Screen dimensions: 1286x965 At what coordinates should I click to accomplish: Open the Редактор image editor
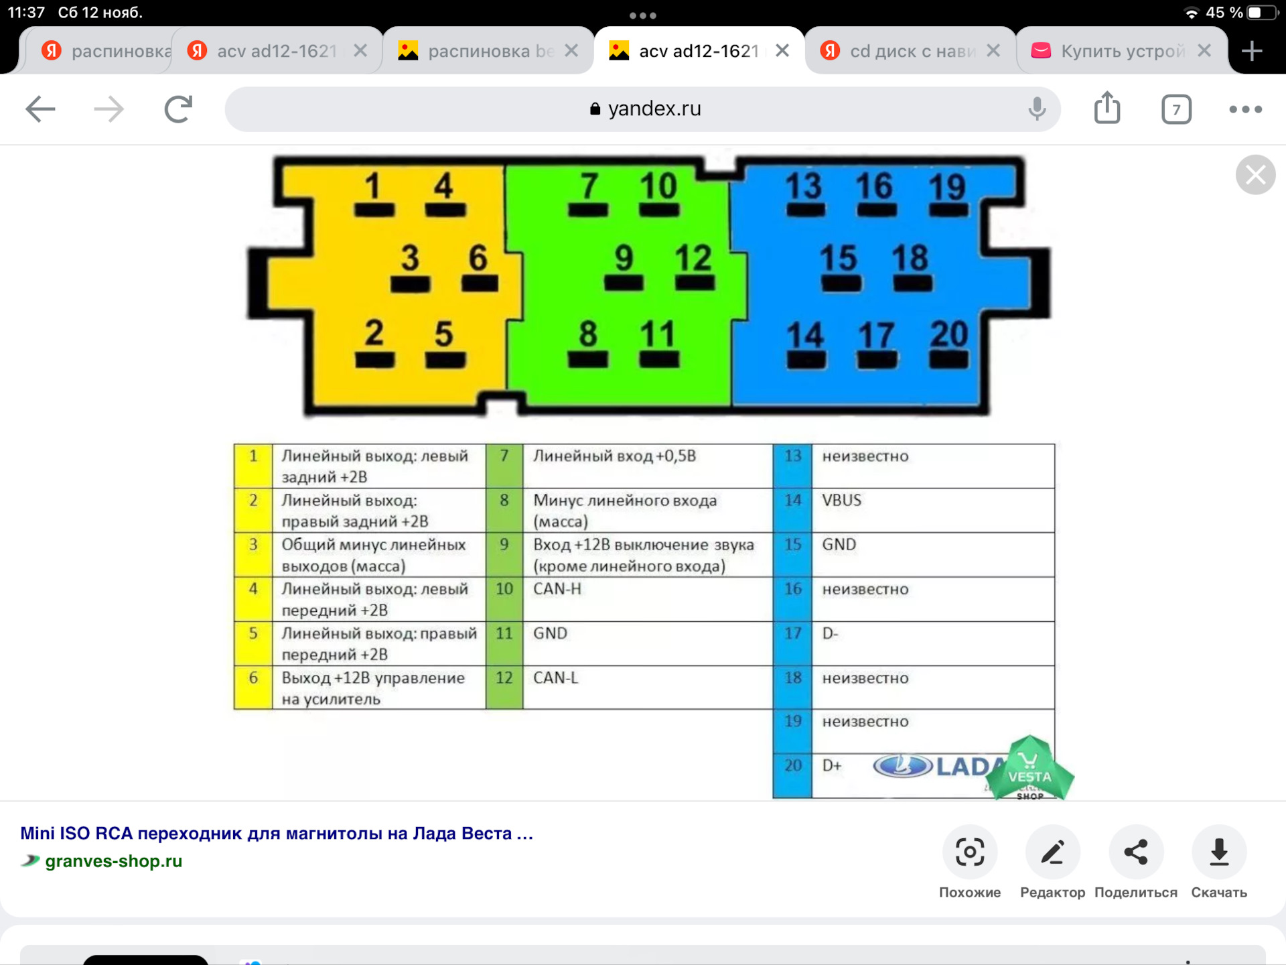point(1052,852)
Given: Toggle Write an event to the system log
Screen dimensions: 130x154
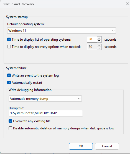Looking at the screenshot, I should pos(9,75).
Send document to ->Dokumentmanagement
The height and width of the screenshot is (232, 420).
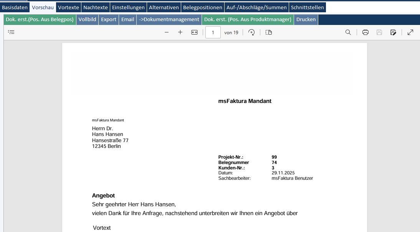[169, 20]
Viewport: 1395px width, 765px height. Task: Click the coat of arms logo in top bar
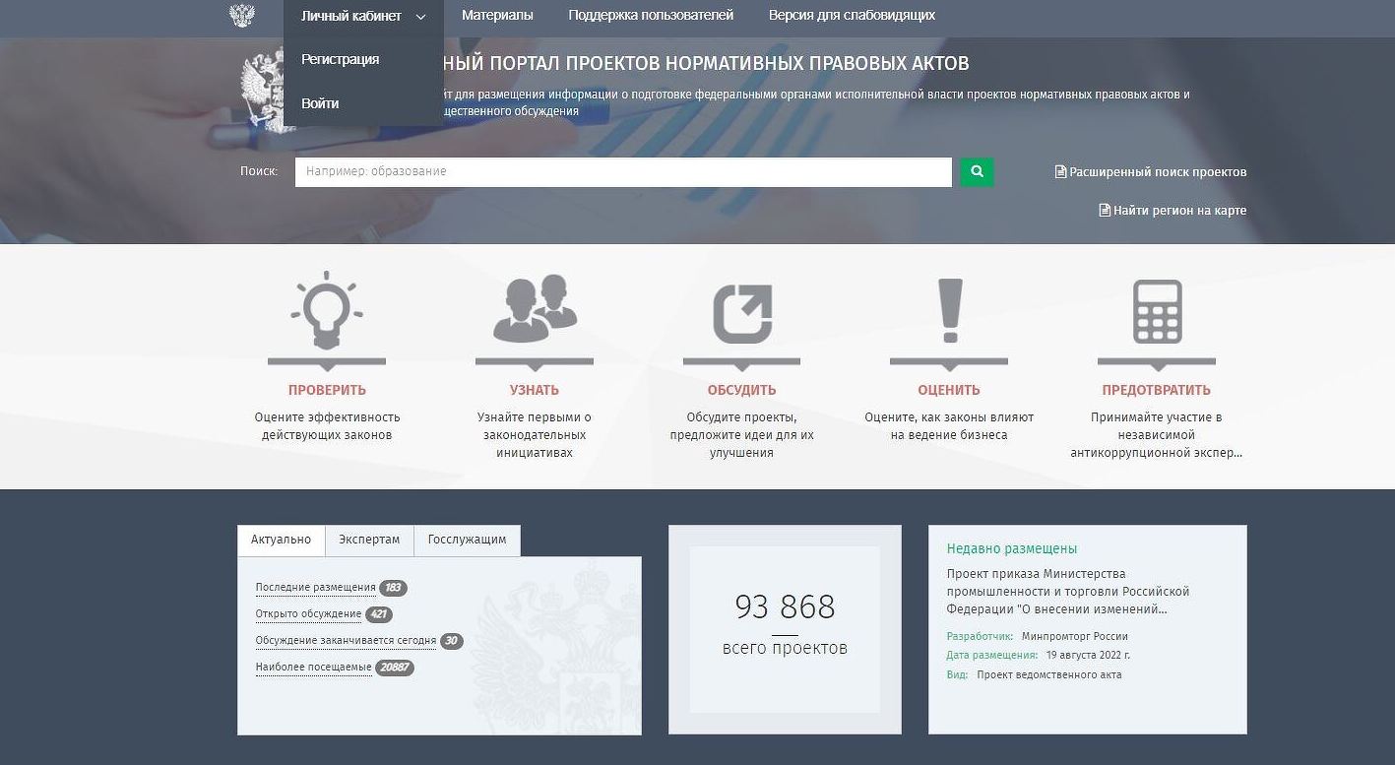point(241,16)
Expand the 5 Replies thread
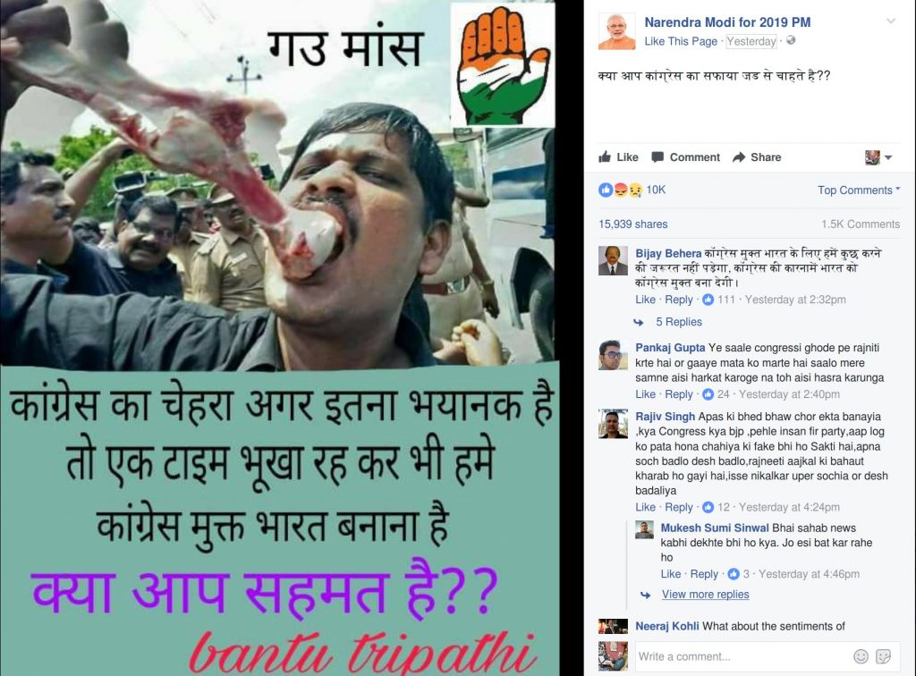 [x=678, y=322]
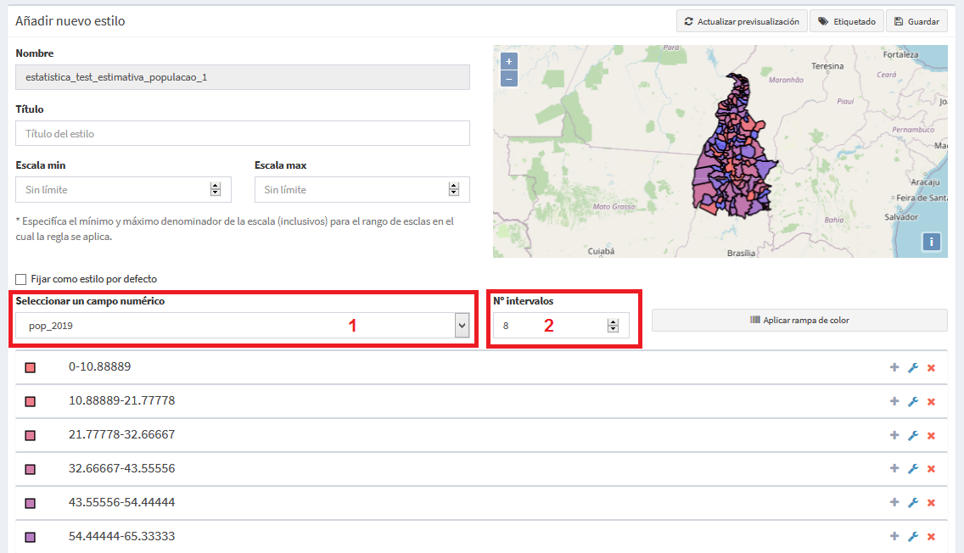
Task: Click the Escala max stepper arrows
Action: point(454,189)
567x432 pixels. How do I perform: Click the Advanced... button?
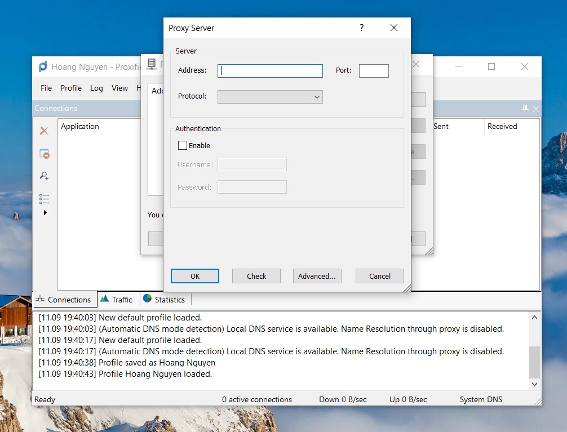(x=317, y=276)
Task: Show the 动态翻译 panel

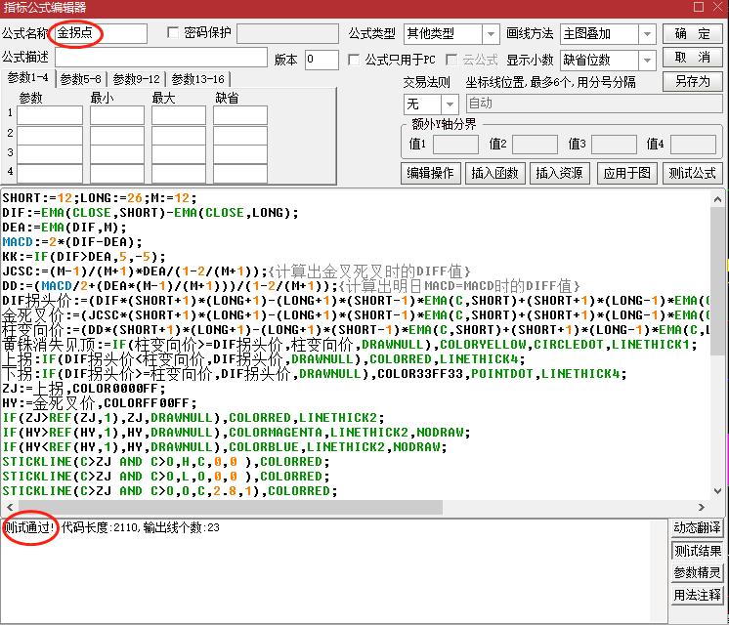Action: (698, 528)
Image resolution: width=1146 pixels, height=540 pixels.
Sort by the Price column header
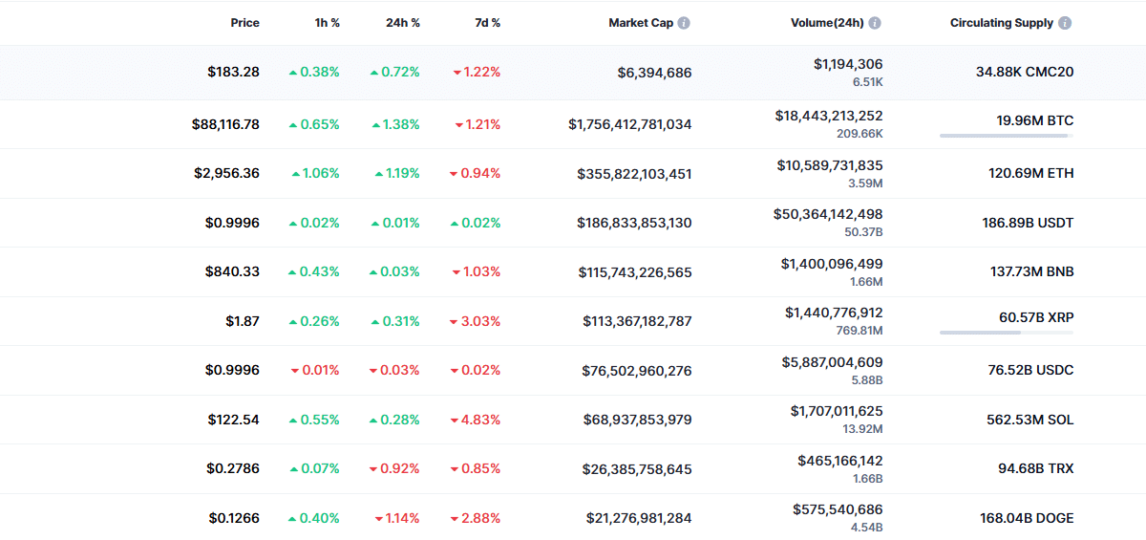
• • •
**Short exercise**
Filter the lines above for the word "dimensions" and copy every line that contains it.

**Exercise result**
Screen dimensions: 1286x965 At what coordinates should I click to accomplish: Open the Редактор image editor
Screen dimensions: 130x154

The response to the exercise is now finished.